The Gambler
You've got to know when to hold 'em
Know when to fold 'em
Travel Demand Models Forecast the “Most Probable” Trip Table,
They Don’t Forecast the Only Possible Trip Table
Because the trip tables that are produced by travel demand models have precise values, this is often confused with being the only answer. When the US Census says that an average household has 2.58 people this does not mean that this is the only possible answer. This precise value does not mean that it is the only value that you can find for a household. In fact, you can be certain that you will find absolutely no households with exactly 2.58 people, unless for some reason you are counting children as fractions of adults☺. But if you are planning for the infrastructure needed to serve households, this average value is more useful than having no information at all.
For the same reason Las Vegas casinos want to know the average outcome of a game of chance in order to set the odds. They don’t expect to know the outcome of each single game of chance, they want to know the probability of the outcomes in the long term so they can set the odds. They make money by knowing the average outcomes, including the most probable outcome, not the outcome of each game.

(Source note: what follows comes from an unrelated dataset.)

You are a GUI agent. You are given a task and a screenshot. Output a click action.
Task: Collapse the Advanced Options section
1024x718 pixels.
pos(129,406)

Trip tables that are computed in travel demand models are also the most probable outcomes. Whether it is a table produced by Iterative Proportional Fitting (IPF)/Frataring; Gravity Model Trip Distribution; Logit Mode Choice; etc., what may appear to be a single precise trip table is in reality only the most probable trip table. And just like the Las Vegas casinos use probability and statistics to come up with the probable outcomes of games, not by testing an infinitely large number of games, the choice models in travel demand models are also derived from probability and statistics. A difference is that every possible outcome in casino game is known. The odds can be quoted because for example you know that no matter how many times you roll a pair of six sided dice, that there are only 36 possible combinations that will appear. When applying statistics in choice models, the most probable outcome is computed, without having to know every possible outcome. To use the technical terms, the most probable mesostate (i.e. outcome, for example, in “craps” rolling a seven) is selected without having to know how many different microstates (i.e. ways to reach that outcome, for example in a game of “craps”, there are six ways to roll a seven) that there are in that mesostate. Given that the number of cells in a trip table is seldom known before a transportation study is prepared, and you have to know that number to even compute the possible mesostates (i.e. outcomes), that is perhaps the best that can be expected. Travel demand forecasts will be the most probable outcome, but they are not, and never could be, a guaranteed outcome. But Las Vegas seems to do all right for itself by only knowing the most probable outcomes, and it can be expected that those using the trip tables that are output from travel demand models will have the same luck.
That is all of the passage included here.